_Given problem_
Copy the rows below verbatim, line by line, without changing a single character.

_Information provided_
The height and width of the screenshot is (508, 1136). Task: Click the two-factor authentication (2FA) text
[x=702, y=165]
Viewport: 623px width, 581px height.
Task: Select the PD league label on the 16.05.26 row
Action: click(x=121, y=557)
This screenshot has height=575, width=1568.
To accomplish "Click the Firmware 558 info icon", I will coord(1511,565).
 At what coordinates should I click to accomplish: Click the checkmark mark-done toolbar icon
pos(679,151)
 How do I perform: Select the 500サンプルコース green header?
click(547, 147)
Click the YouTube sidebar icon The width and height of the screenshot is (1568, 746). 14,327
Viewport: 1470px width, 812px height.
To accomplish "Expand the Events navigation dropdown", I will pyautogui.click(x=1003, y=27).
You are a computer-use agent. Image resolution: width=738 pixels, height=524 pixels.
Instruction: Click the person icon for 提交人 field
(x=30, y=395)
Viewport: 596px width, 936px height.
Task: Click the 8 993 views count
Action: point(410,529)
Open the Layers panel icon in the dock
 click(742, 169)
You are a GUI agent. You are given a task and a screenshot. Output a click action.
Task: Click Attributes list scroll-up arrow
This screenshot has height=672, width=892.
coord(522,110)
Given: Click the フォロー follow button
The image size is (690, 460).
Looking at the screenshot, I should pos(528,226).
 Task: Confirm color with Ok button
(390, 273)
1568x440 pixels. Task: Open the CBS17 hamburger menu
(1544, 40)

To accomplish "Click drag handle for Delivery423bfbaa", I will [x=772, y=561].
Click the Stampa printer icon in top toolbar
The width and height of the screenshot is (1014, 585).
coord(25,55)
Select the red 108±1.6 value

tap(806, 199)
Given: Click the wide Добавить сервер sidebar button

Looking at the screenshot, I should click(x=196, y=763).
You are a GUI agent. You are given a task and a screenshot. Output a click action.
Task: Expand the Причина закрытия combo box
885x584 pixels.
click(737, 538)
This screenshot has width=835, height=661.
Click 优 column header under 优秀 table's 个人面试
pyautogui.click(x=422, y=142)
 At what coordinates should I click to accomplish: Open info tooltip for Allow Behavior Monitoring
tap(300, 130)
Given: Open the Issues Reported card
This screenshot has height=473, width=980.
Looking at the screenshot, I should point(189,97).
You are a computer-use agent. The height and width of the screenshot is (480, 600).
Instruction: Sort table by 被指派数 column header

_Completed exercise_
The height and width of the screenshot is (508, 1136). Task: Click the two-factor authentication (2FA) text
[x=702, y=165]
Viewport: 623px width, 581px height.
Task: Select the PD league label on the 16.05.26 row
Action: click(x=121, y=557)
This screenshot has height=575, width=1568.
To accomplish "Click the Firmware 558 info icon", I will coord(1511,565).
 At what coordinates should I click to accomplish: Click the checkmark mark-done toolbar icon
pos(679,151)
 How do I perform: Select the 500サンプルコース green header?
click(547, 147)
Click the YouTube sidebar icon The width and height of the screenshot is (1568, 746). 14,327
Viewport: 1470px width, 812px height.
To accomplish "Expand the Events navigation dropdown", I will pyautogui.click(x=1003, y=27).
You are a computer-use agent. Image resolution: width=738 pixels, height=524 pixels.
Instruction: Click the person icon for 提交人 field
(x=30, y=395)
Viewport: 596px width, 936px height.
Task: Click the 8 993 views count
Action: point(410,529)
Open the Layers panel icon in the dock
 click(742, 169)
You are a GUI agent. You are given a task and a screenshot. Output a click action.
Task: Click Attributes list scroll-up arrow
This screenshot has height=672, width=892.
coord(522,110)
Given: Click the フォロー follow button
The image size is (690, 460).
Looking at the screenshot, I should pos(528,226).
 Task: Confirm color with Ok button
(390, 273)
1568x440 pixels. Task: Open the CBS17 hamburger menu
(1544, 40)

To accomplish "Click drag handle for Delivery423bfbaa", I will [x=772, y=561].
Click the Stampa printer icon in top toolbar
The width and height of the screenshot is (1014, 585).
coord(25,55)
Select the red 108±1.6 value

tap(806, 199)
Given: Click the wide Добавить сервер sidebar button

Looking at the screenshot, I should click(x=196, y=763).
You are a GUI agent. You are given a task and a screenshot. Output a click action.
Task: Expand the Причина закрытия combo box
885x584 pixels.
click(737, 538)
This screenshot has width=835, height=661.
Click 优 column header under 优秀 table's 个人面试
pyautogui.click(x=422, y=142)
 At what coordinates should I click to accomplish: Open info tooltip for Allow Behavior Monitoring
tap(300, 130)
Given: Open the Issues Reported card
This screenshot has height=473, width=980.
Looking at the screenshot, I should point(189,97).
You are a computer-use agent. The height and width of the screenshot is (480, 600).
Instruction: Sort table by 被指派数 column header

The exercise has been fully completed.